Thu 23 Apr 2009
TMF Review by Bill Crider: RICHARD NEELY – A Madness of the Heart.
Posted by Steve under Authors , Reviews[4] Comments
RICHARD NEELY – A Madness of the Heart. Crowell-Collier, hardcover, 1976; Signet, pb, 1977.
Richard Neely specializes in the novel in which nothing is what it seems. This book is no exception. It tells of Harry Falcon, who saves a girl from rape only to return to his home and find his own wife (just released from a sanitarium) raped and beaten.
As a rapist begins to terrorize the city, Harry becomes obsessed with finding him and extracting vengeance. In the course of things he meets his childhood sweetheart, and their romance is rekindled; but as he recalls their past love, we learn some strange things about Harry Falcon.
Everything falls into place in the end, and the reader begins to see how cleverly Neely has planted little hints all along. Events and phrases take on new meanings as the truth is revealed.
This is a suspense story which carries you right along. The shocking ending might not be as great a surprise to readers of certain detective novelists as it will be to others, but it’s a strong one nevertheless.
[EDITORIAL COMMENT.] In my opinion, Richard Neely’s books were like no one else’s. Noirish and dark and nothing in them is ever exactly what it seems to be. I’ve found a short piece about him on one of Ed Gorman’s former blogs. You can go here to read the whole article, but I don’t think he’ll mind if I include a short excerpt here, one in which he’s discussing The Plastic Nightmare, another of Neely’s works:
April 23rd, 2009 at 2:28 pm
Did all of Neely’s novels feature rape prominently? I stumbled across THE WALTER SYNDROME years ago, before I was aware of his reputation among the congnoscenti, and was impressed by this guy I hadn’t heard of previously, but I haven’t found anything since, though I did, as a good Greta Scacchi fan, see SHATTERED when it was released…and was disappointed, which shouldn’t be held against THE PLASTIC NIGHTMARE, but that, along with the commercial failure of SHATTERED, does in part explain why I don’t remember seeing that edition of the Neely novel, much less reading it.
April 23rd, 2009 at 2:49 pm
Todd
Somebody who’s more of an expert on Neely am than I will have to answer your question about rape and how often it turned up as a plot point in one of his books. I hope it wasn’t often, but maybe it was. I read quite a few of them when they first came out, and while I don’t recall the story lines, I do remember the endings knocking me out of my socks every time.

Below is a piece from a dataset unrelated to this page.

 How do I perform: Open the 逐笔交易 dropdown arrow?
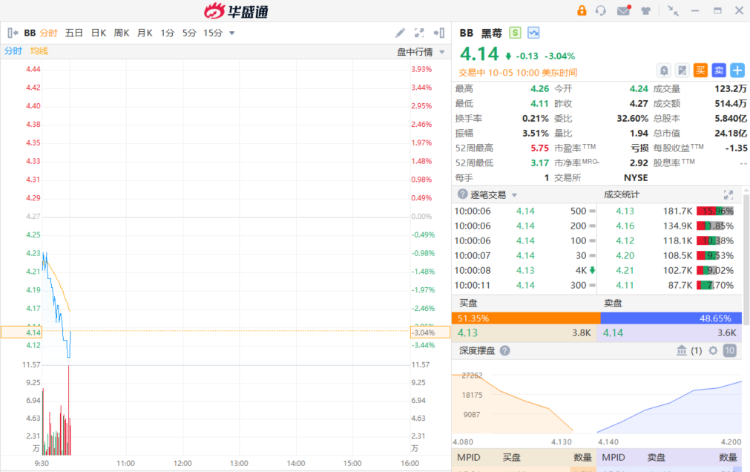tap(515, 195)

Which means that if I were to start reading his books again, the same thing would happen all over again — I remember them well enough to be awfully sure of that.
— Steve
April 24th, 2009 at 12:08 am
The Damned Innocents by Neely was a French film by Claude Chabrol known variously as The Innocents with Dirty Hands and Dirty Hands.
I don’t know much about Neely other than he was in advertising before taking up fiction, but he was a good suspense novelist who unfortunately came along at a time when the suspense novel was moving away from its psychological roots in writers like Woolrich, Hughes, and Holding and breaking along the lines of horror and women’s suspense writers like Mary Higgins Clark.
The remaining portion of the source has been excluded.